REF. NO. | DENOMINATION | DESCRIPTION | NO.ISSUED | CONDITION | VALUE |
---|---|---|---|---|---|
Shares | |||||
Image courtesy of Boone Shares | |||||
101 | 1 share, unissued | 1839, vellum | 5000 | VF | €12,870, Boone April 2021 |
Warsaw-Vienna Railway Company (I)
Общество Варшавско-Венской Железной Дороги
Société du Chemin de Fer de Varsovie a Vienne
Warschau-Wiener Eisenbahn-Gesellschaft
Other city spelling: Warszawy
Concession was granted in 1839. Original capital was £500,000 (21,000,000 Polish Florins) in shares of £100 (4,200 Polish Florins). This was the second railway to obtain the Tsar’s approval. It was the first in Europe to have a dividend (4%) with a Government guarantee. Work started in 1839 but ceased in 1842, as the company was unable to raise enough capital. The Imperial Treasury took over the line and it was eventually opened in 1848. See History tab for more detail.

Provided data
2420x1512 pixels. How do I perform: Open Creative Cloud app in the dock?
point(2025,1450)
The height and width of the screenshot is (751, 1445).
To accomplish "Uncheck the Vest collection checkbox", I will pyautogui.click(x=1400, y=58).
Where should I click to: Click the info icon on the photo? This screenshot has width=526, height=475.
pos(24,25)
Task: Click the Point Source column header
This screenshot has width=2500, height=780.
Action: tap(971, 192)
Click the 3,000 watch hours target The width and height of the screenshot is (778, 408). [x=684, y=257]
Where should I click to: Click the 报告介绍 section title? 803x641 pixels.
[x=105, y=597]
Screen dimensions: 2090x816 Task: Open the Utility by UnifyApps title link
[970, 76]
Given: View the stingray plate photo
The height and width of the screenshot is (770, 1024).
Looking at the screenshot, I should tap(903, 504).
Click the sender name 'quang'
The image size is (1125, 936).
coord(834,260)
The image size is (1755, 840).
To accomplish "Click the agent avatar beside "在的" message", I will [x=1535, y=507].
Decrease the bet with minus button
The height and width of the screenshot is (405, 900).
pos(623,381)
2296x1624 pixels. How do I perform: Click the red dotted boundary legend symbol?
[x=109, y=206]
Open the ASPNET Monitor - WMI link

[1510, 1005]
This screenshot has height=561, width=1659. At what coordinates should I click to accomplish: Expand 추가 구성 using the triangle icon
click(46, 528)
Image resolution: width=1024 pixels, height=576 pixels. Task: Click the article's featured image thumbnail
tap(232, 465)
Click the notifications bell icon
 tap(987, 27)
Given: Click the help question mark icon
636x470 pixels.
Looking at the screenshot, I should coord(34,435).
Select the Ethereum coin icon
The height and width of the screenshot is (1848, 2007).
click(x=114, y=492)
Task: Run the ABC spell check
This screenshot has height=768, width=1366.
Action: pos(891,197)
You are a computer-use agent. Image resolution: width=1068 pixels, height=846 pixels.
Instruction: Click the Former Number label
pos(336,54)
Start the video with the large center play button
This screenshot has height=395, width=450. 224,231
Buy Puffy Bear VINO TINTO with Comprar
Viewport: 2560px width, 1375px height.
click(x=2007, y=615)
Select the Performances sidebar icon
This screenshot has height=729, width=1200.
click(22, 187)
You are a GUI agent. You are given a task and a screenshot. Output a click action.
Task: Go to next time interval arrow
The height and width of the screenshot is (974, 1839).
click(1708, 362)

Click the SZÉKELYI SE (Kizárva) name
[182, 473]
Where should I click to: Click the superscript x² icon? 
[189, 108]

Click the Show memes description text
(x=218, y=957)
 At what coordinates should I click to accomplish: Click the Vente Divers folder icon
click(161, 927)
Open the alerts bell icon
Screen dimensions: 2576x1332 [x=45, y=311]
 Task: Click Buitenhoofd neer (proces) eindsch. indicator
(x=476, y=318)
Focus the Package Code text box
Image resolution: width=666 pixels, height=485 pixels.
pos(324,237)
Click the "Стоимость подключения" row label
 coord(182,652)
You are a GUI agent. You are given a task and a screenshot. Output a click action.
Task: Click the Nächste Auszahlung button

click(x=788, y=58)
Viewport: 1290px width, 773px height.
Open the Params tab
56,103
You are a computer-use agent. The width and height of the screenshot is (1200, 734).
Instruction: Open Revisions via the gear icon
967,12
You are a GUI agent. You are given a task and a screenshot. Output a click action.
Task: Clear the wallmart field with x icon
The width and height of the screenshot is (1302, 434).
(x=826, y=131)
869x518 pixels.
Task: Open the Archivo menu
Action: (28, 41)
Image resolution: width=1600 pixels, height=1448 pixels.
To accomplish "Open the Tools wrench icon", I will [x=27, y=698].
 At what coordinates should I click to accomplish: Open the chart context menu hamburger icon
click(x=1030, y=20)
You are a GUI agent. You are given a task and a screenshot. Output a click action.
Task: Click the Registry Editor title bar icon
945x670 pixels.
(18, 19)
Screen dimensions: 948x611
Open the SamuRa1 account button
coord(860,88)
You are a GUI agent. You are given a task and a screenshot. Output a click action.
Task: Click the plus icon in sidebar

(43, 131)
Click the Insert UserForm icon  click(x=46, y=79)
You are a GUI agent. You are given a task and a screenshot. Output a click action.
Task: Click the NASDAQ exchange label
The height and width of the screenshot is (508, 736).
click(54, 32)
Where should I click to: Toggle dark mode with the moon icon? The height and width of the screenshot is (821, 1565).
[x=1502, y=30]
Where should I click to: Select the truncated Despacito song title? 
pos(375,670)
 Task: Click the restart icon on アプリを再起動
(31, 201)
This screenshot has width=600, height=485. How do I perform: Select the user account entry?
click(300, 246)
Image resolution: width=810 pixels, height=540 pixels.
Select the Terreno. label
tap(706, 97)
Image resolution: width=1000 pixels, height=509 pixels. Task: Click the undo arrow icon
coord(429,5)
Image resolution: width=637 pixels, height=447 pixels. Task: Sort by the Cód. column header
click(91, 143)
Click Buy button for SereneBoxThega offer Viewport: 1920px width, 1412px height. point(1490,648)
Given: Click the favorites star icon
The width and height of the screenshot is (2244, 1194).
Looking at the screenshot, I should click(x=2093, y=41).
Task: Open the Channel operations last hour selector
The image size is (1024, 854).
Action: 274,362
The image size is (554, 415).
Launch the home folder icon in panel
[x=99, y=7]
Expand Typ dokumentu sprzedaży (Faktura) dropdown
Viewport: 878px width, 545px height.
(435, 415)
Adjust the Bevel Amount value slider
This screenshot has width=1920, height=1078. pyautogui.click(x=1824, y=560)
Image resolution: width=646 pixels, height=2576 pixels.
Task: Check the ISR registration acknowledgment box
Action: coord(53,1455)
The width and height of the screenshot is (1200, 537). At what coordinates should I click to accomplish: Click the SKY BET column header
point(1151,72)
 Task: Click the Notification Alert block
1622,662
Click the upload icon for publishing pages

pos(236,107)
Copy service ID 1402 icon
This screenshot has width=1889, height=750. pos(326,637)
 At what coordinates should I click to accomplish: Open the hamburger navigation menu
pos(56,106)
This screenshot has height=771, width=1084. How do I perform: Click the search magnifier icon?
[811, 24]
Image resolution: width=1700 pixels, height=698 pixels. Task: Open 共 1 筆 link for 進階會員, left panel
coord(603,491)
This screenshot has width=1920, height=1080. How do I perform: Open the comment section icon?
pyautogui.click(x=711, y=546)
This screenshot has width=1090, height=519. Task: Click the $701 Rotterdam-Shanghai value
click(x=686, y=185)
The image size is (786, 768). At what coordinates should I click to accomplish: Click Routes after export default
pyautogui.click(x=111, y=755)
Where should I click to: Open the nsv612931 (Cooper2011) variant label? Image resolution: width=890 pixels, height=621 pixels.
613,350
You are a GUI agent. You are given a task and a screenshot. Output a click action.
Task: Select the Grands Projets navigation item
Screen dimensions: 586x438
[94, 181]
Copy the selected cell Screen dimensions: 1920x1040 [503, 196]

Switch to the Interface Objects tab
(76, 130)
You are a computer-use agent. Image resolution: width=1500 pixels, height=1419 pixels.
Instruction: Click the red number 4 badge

What needs to be done
Can you reproduce the Warsaw-Vienna Railway entry once more, everything from "REF. NO. | DENOMINATION" down to "for more detail.", updating it so that "capital" becomes "funding"?

Result for this exercise
REF. NO. | DENOMINATION | DESCRIPTION | NO.ISSUED | CONDITION | VALUE |
---|---|---|---|---|---|
Shares | |||||
Image courtesy of Boone Shares | |||||
101 | 1 share, unissued | 1839, vellum | 5000 | VF | €12,870, Boone April 2021 |
Warsaw-Vienna Railway Company (I)
Общество Варшавско-Венской Железной Дороги
Société du Chemin de Fer de Varsovie a Vienne
Warschau-Wiener Eisenbahn-Gesellschaft
Other city spelling: Warszawy
Concession was granted in 1839. Original funding was £500,000 (21,000,000 Polish Florins) in shares of £100 (4,200 Polish Florins). This was the second railway to obtain the Tsar’s approval. It was the first in Europe to have a dividend (4%) with a Government guarantee. Work started in 1839 but ceased in 1842, as the company was unable to raise enough funding. The Imperial Treasury took over the line and it was eventually opened in 1848. See History tab for more detail.